> [What you need to do]: The answer should be each line of the records that contains the word "screenshot"; please copy them all.
--- Supplied material ---
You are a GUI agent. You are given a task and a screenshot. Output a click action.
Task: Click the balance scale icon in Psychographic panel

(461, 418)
---
--- Supplied material ---
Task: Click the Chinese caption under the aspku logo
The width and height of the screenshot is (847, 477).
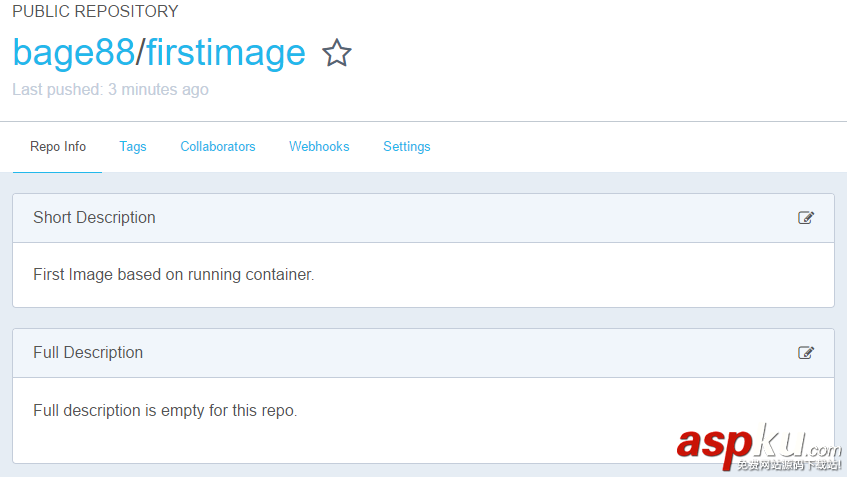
---
> [Your response]:
You are a GUI agent. You are given a task and a screenshot. Output a click action.
The width and height of the screenshot is (847, 477).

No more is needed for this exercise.